* Task to complete *
Output all of the listing, leaving every line exactly as written.

* Input *
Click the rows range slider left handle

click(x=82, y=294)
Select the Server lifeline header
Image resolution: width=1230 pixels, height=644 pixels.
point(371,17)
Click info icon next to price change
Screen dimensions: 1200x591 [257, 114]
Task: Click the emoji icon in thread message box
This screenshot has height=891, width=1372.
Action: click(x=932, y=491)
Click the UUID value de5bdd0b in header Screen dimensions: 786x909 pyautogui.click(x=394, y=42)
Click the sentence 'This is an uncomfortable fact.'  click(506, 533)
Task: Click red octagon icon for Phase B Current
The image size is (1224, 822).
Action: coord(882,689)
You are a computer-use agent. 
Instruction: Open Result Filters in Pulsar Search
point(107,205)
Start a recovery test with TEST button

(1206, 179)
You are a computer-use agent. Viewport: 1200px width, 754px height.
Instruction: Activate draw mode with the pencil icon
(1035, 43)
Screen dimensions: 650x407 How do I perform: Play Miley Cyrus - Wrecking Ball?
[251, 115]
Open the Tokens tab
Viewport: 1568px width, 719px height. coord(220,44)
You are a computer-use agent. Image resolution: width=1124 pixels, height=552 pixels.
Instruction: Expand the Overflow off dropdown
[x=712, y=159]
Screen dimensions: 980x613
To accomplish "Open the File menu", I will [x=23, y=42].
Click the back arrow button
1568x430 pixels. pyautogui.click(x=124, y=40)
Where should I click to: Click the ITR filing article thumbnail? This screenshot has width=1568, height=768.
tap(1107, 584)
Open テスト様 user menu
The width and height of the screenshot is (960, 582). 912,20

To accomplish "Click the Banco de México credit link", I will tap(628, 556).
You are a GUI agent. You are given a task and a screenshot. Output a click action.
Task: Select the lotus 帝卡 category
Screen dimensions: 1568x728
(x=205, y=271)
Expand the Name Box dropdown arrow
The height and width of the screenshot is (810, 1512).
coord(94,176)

* Answer to this problem *
Click the rows range slider left handle

click(x=82, y=294)
Select the Server lifeline header
Image resolution: width=1230 pixels, height=644 pixels.
point(371,17)
Click info icon next to price change
Screen dimensions: 1200x591 [257, 114]
Task: Click the emoji icon in thread message box
This screenshot has height=891, width=1372.
Action: click(x=932, y=491)
Click the UUID value de5bdd0b in header Screen dimensions: 786x909 pyautogui.click(x=394, y=42)
Click the sentence 'This is an uncomfortable fact.'  click(506, 533)
Task: Click red octagon icon for Phase B Current
The image size is (1224, 822).
Action: coord(882,689)
You are a computer-use agent. 
Instruction: Open Result Filters in Pulsar Search
point(107,205)
Start a recovery test with TEST button

(1206, 179)
You are a computer-use agent. Viewport: 1200px width, 754px height.
Instruction: Activate draw mode with the pencil icon
(1035, 43)
Screen dimensions: 650x407 How do I perform: Play Miley Cyrus - Wrecking Ball?
[251, 115]
Open the Tokens tab
Viewport: 1568px width, 719px height. coord(220,44)
You are a computer-use agent. Image resolution: width=1124 pixels, height=552 pixels.
Instruction: Expand the Overflow off dropdown
[x=712, y=159]
Screen dimensions: 980x613
To accomplish "Open the File menu", I will [x=23, y=42].
Click the back arrow button
1568x430 pixels. pyautogui.click(x=124, y=40)
Where should I click to: Click the ITR filing article thumbnail? This screenshot has width=1568, height=768.
tap(1107, 584)
Open テスト様 user menu
The width and height of the screenshot is (960, 582). 912,20

To accomplish "Click the Banco de México credit link", I will tap(628, 556).
You are a GUI agent. You are given a task and a screenshot. Output a click action.
Task: Select the lotus 帝卡 category
Screen dimensions: 1568x728
(x=205, y=271)
Expand the Name Box dropdown arrow
The height and width of the screenshot is (810, 1512).
coord(94,176)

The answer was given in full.